I talk dirty during sex, but it is the only time that I’m truly saying what I want and how and when and I want it recipicated.I want to know what you want to do to me, I want a man to ask permission and I want him to listen and some times when I say no it means “FUCK YES PLEASE” and you’ll hear that in the way I say No; if you listen. I want to be ravaged. I’ve always told everyone that I don’t masturbate truth is I can’t remember never not masturbating, I can’t tell you when I started. I’m gonna say around 8years old.because that is a clear memory of my new room in our new house when I was 8.
This post is jumbled and not finished maybe tomorrow I’ll restructure to make it flow, but right now this is my brain flow. Verbal diarrhea Mr. G.

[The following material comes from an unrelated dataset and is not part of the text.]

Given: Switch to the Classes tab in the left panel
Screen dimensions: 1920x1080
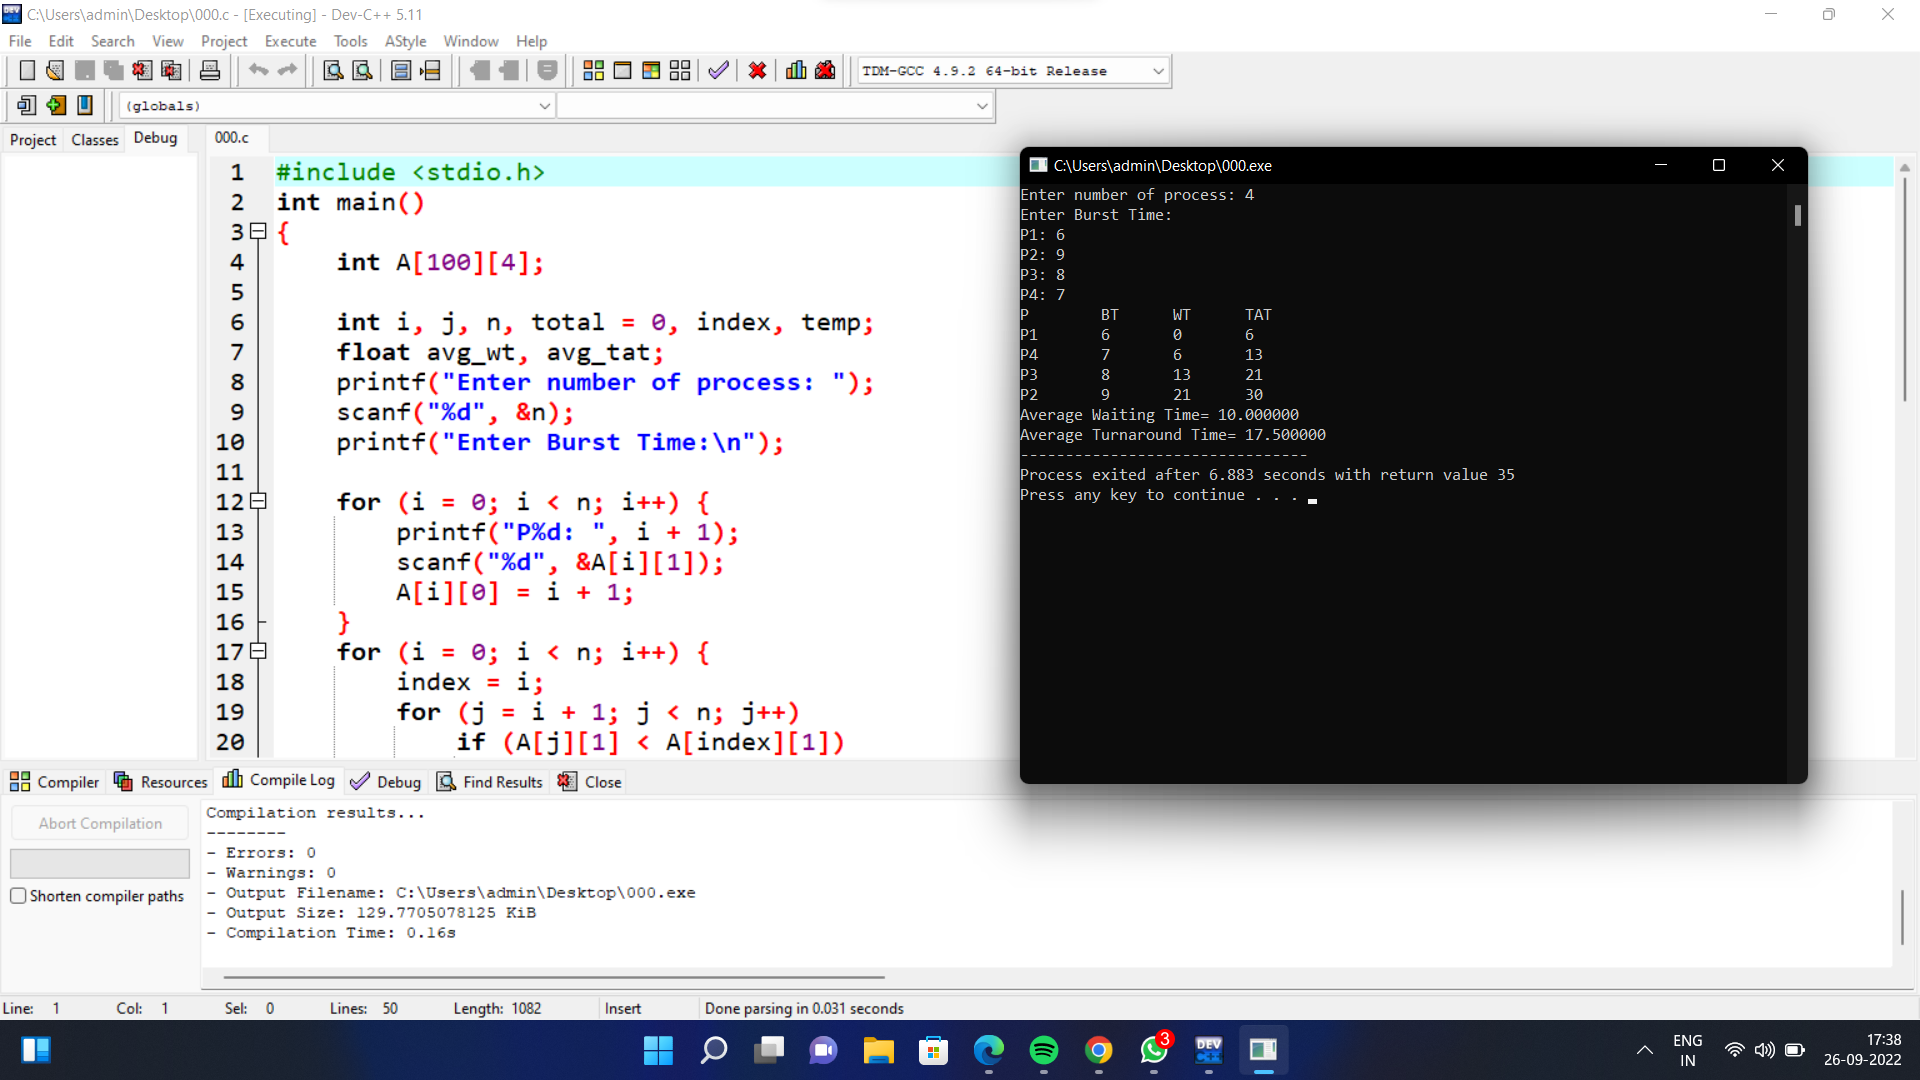Looking at the screenshot, I should point(93,140).
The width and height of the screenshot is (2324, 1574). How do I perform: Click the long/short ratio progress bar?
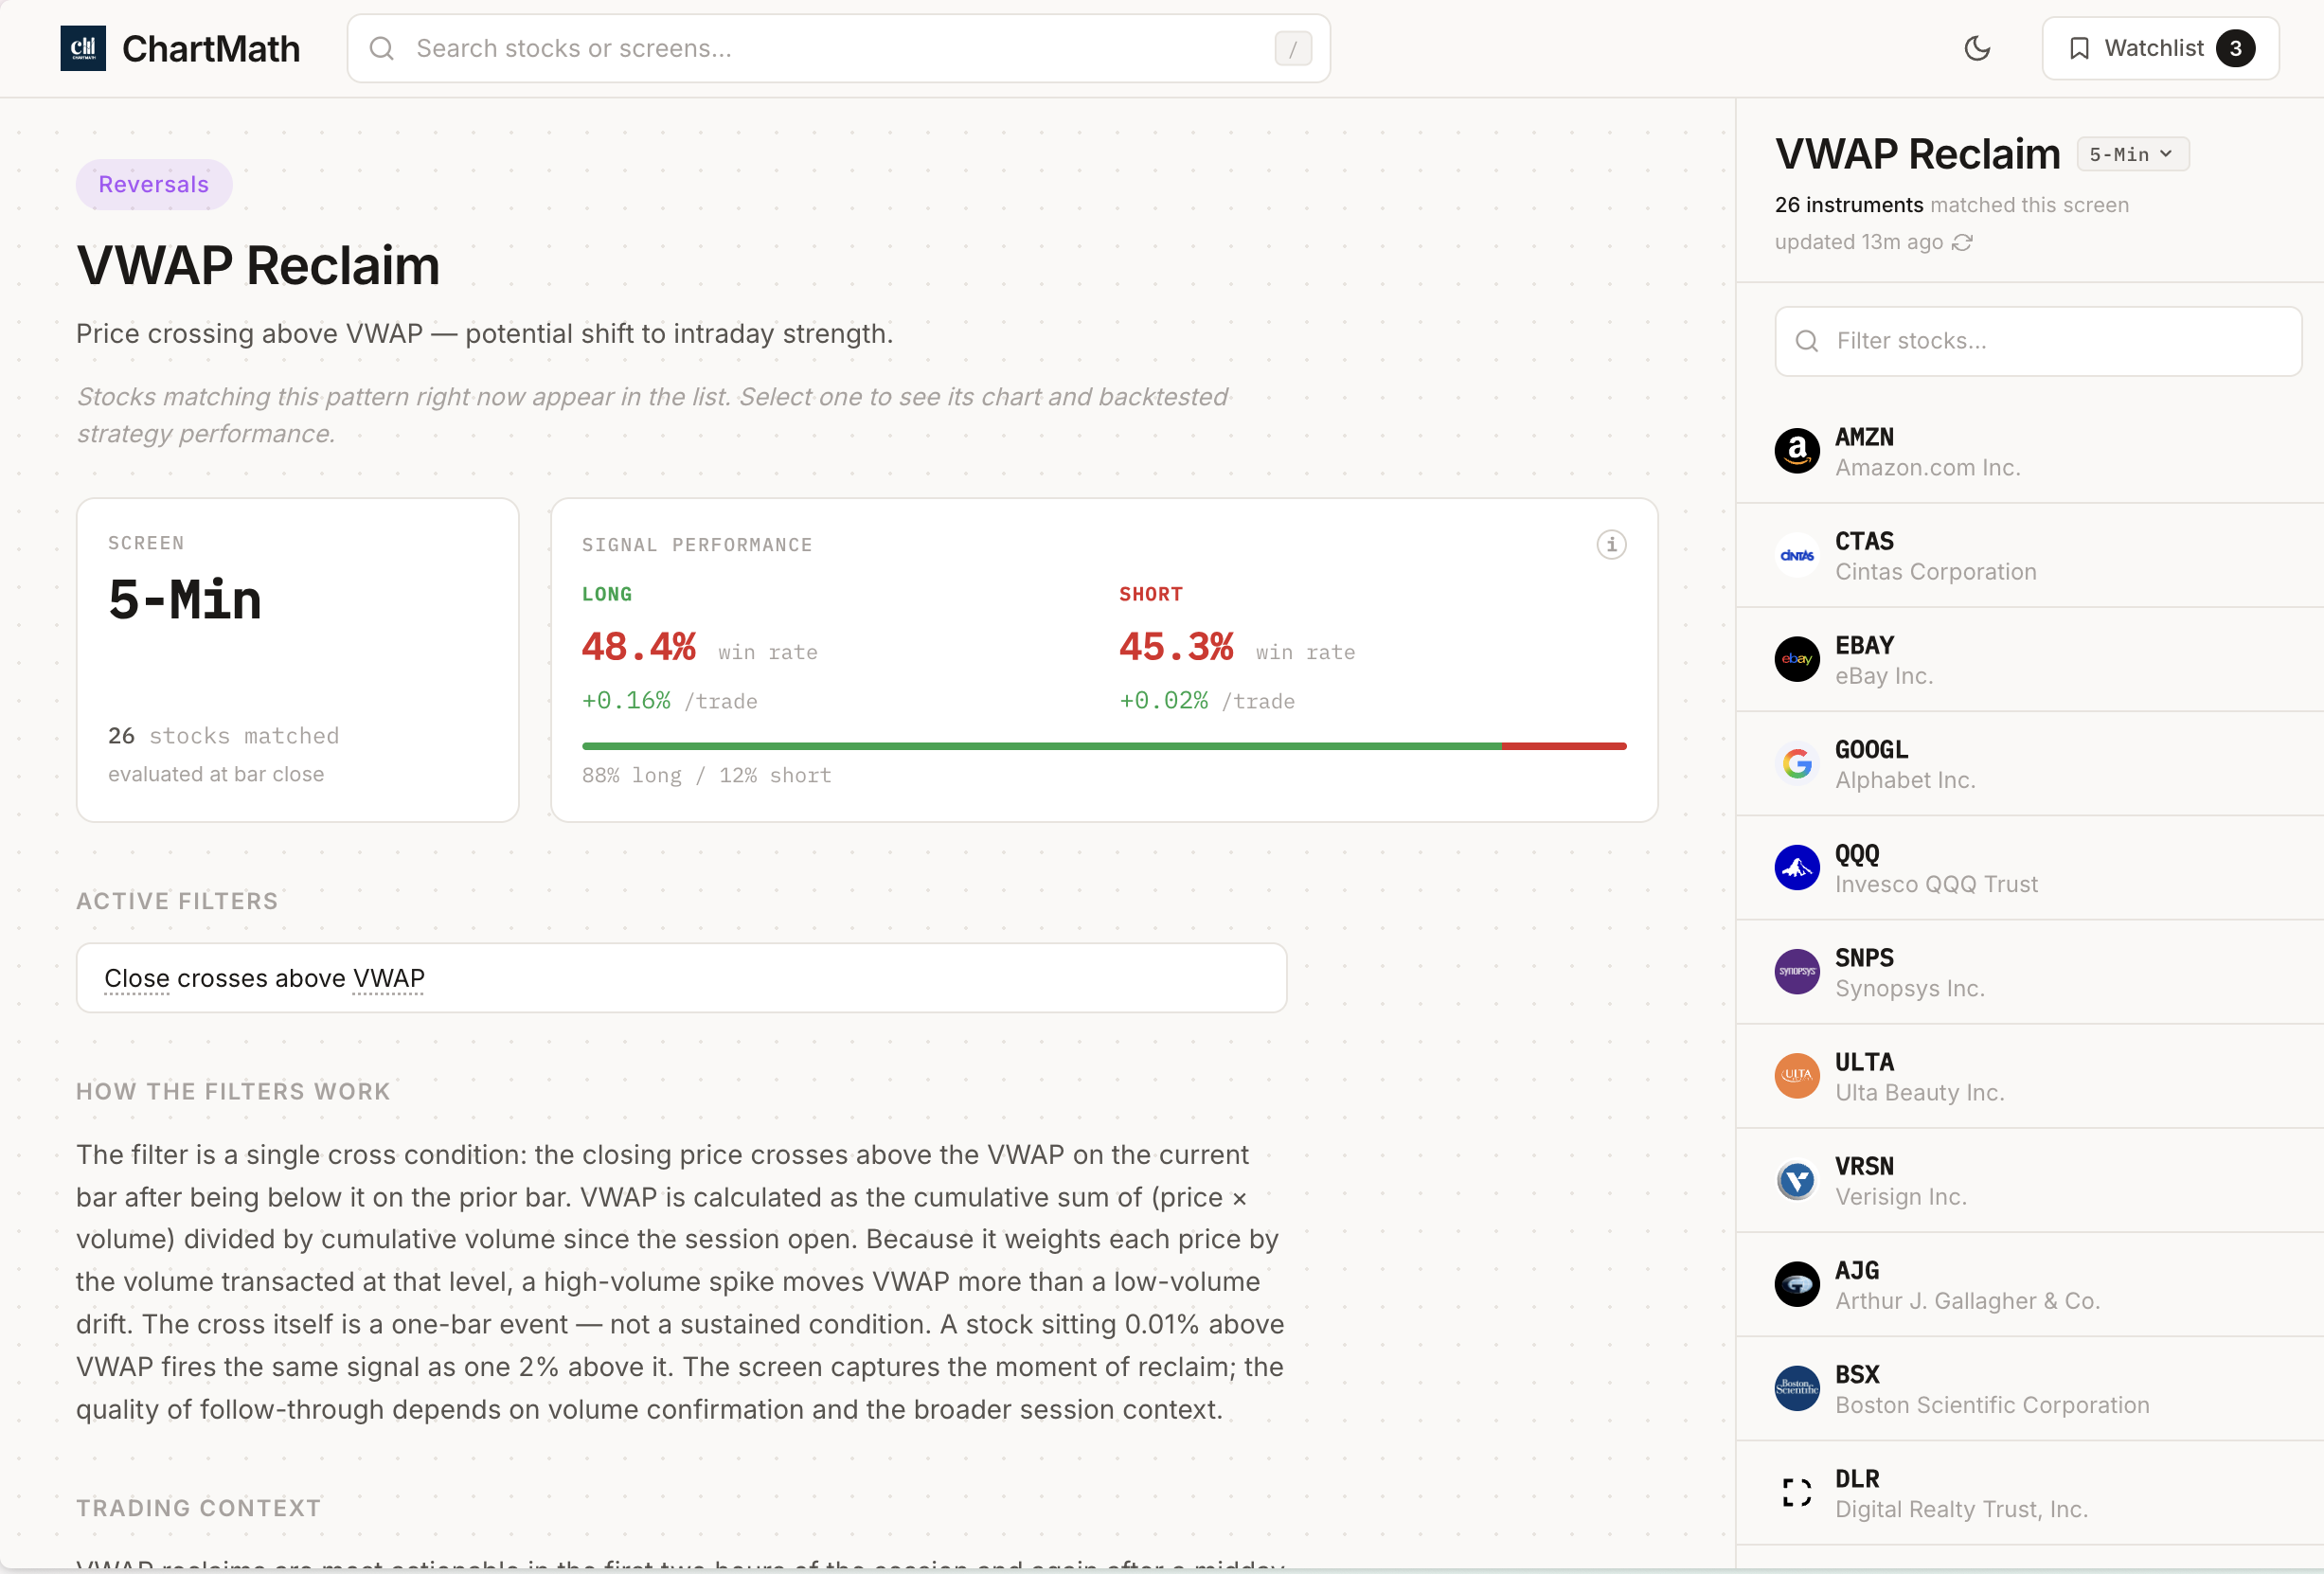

I wish D. was here now because I really want to fuck him good right now. And he won’t be home for a possibly 2 weeks.
Remember this is my “journal” “blog” this is my spot. if you are offended or a prude you may want to not return because there will only be more of this shit for a while to cum.

Right on sister. However, would not like to have sex surrounded by bees. Worst. Sex. Ever. I felt oppressed in all of my relationships until this one, I finally feel like I am free to do and say anything.. it’s a nice feeling.